▶ **Problem to solve**: Please reproduce exactly the line that contains "The width and height of the screenshot is (386, 218)." and every line after it through the end of the records below, adding nothing else.

· · · · ·

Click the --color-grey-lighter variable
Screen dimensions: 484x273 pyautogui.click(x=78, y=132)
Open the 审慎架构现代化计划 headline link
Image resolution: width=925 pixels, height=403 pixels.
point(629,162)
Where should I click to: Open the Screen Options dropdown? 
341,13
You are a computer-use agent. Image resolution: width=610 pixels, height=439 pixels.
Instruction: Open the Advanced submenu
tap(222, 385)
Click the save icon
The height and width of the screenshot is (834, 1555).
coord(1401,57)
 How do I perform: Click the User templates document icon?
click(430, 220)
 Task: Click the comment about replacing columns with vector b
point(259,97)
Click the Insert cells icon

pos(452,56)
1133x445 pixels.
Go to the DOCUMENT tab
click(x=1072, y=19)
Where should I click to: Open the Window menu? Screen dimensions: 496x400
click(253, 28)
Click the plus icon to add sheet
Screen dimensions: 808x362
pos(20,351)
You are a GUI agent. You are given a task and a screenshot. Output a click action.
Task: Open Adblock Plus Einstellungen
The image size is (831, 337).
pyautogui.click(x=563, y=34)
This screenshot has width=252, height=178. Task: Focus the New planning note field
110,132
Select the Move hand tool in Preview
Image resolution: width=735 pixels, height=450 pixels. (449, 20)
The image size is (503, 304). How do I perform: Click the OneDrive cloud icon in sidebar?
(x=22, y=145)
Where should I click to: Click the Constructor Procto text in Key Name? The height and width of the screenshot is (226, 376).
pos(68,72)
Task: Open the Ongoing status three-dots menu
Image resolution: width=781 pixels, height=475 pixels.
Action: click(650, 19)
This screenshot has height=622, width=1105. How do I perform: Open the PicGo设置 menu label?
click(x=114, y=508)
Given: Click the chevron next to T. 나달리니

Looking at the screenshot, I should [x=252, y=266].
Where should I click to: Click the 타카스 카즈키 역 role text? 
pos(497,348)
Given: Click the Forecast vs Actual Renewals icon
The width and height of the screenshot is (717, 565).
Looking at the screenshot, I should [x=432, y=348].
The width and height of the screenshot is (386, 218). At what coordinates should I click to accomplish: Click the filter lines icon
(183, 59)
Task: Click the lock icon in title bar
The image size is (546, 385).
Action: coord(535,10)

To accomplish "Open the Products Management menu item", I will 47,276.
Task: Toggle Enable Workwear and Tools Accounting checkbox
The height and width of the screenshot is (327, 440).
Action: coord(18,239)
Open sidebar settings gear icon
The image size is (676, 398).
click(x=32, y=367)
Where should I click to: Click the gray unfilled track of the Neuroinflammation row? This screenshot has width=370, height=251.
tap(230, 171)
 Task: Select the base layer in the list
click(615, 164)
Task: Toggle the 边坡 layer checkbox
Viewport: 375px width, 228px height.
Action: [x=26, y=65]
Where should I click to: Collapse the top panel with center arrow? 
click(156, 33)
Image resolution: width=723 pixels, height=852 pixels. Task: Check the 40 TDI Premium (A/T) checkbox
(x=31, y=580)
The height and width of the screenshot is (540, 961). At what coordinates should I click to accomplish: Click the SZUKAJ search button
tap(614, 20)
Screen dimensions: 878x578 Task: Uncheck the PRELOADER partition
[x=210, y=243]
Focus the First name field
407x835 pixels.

· · · · ·

▶ **Response**:
The width and height of the screenshot is (386, 218). At what coordinates should I click to accomplish: Click the filter lines icon
(183, 59)
Task: Click the lock icon in title bar
The image size is (546, 385).
Action: coord(535,10)

To accomplish "Open the Products Management menu item", I will 47,276.
Task: Toggle Enable Workwear and Tools Accounting checkbox
The height and width of the screenshot is (327, 440).
Action: coord(18,239)
Open sidebar settings gear icon
The image size is (676, 398).
click(x=32, y=367)
Where should I click to: Click the gray unfilled track of the Neuroinflammation row? This screenshot has width=370, height=251.
tap(230, 171)
 Task: Select the base layer in the list
click(615, 164)
Task: Toggle the 边坡 layer checkbox
Viewport: 375px width, 228px height.
Action: [x=26, y=65]
Where should I click to: Collapse the top panel with center arrow? 
click(156, 33)
Image resolution: width=723 pixels, height=852 pixels. Task: Check the 40 TDI Premium (A/T) checkbox
(x=31, y=580)
The height and width of the screenshot is (540, 961). At what coordinates should I click to accomplish: Click the SZUKAJ search button
tap(614, 20)
Screen dimensions: 878x578 Task: Uncheck the PRELOADER partition
[x=210, y=243]
Focus the First name field
407x835 pixels.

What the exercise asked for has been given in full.